Structurally, many organizations remain hierarchical. Decisions are still passed down from one to many as opposed to emanating from small, autonomous teams.
Culturally, the face-to-face meeting is still an important symbol of productivity. Want to finish something? Sit around a table together and get it done.
Mindset is the toughest impediment of all. Many traditional leaders fear a loss of control if they give people the latitude to work where they can’t be overseen.
This way of working is no longer sustainable. The talent gap in certain technical specialties, such as security and data science, is one reason. A more universal reason is that removing location as a limiting factor gives organizations a lot more freedom to find and hire the very best global talent — and keep them. How do you make virtual teams the rule rather than the exception? What kind of process do you need in place for hiring that superstar in Washington State? Four things are required:
Do deeper due diligence. No matter how sophisticated the process, companies usually design interview questions to rate a candidate’s experience and fit — in other words, to find out whether they have the skills to succeed and the mindset to thrive in their specific corporate culture. In hiring virtual candidates, however, you need to dig deeper.

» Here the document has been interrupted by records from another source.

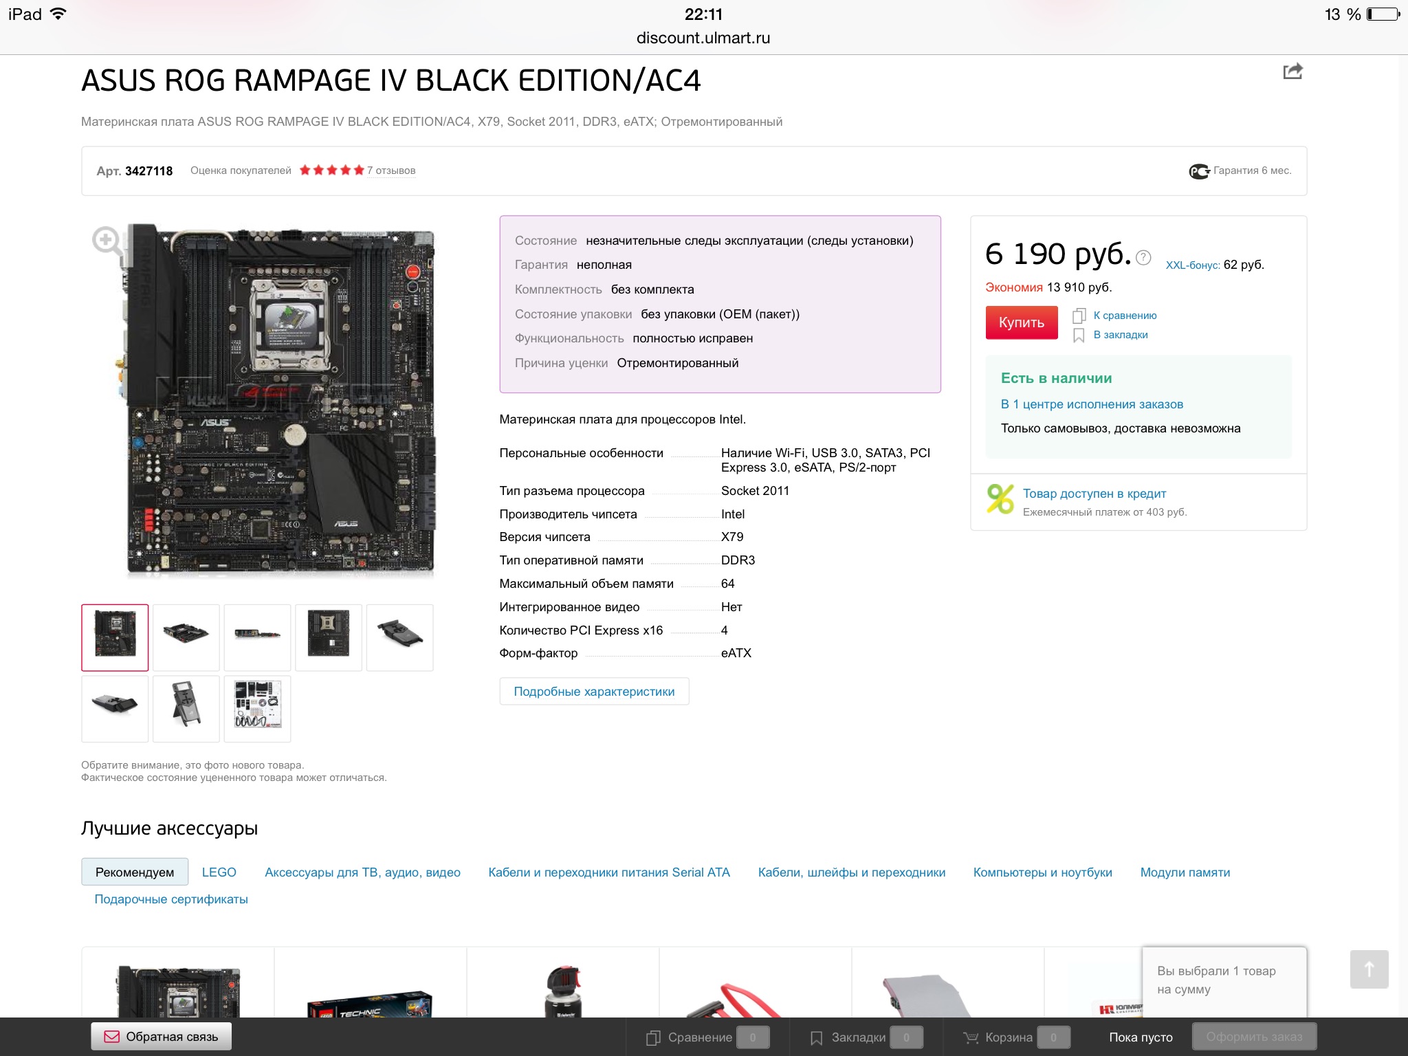Open Товар доступен в кредит link
The height and width of the screenshot is (1056, 1408).
pyautogui.click(x=1095, y=494)
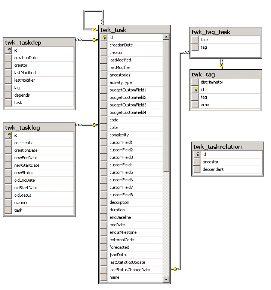Click the twk_task scrollbar down arrow
This screenshot has height=290, width=271.
[166, 280]
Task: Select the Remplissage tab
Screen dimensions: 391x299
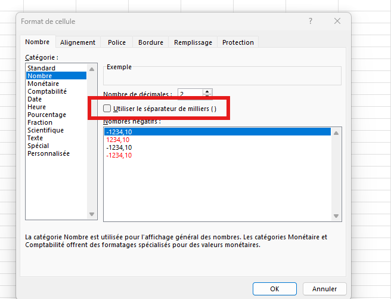Action: pos(193,42)
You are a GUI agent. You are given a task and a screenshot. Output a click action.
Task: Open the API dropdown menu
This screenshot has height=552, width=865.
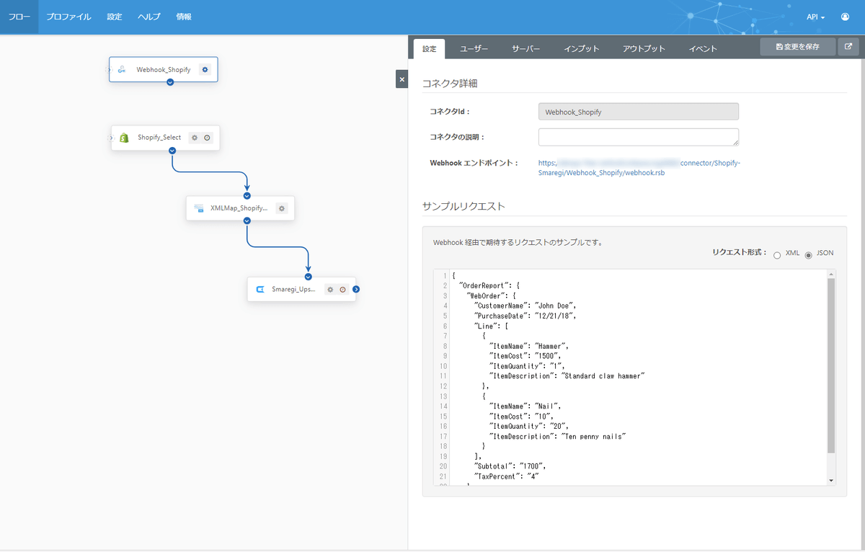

This next level of direct questioning should assess whether the person is independent, passionate about their work, and collaborative. They need to be flexible and willing to travel and know that corporate headquarters is still where the action takes place. In addition, the most important experience this individual should have is past success working remotely. Find out how they made it work and double down on the due diligence.
I live in Boston — 3,000 miles away from Cisco’s San Jose headquarters. I work with executives around the globe; so being on Telepresence and Webex is a natural way we communicate. Still, there are many times when I need to be at corporate headquarters because important conversations need to occur in person and because informal hallway banter can surface new ideas and accelerate solutions.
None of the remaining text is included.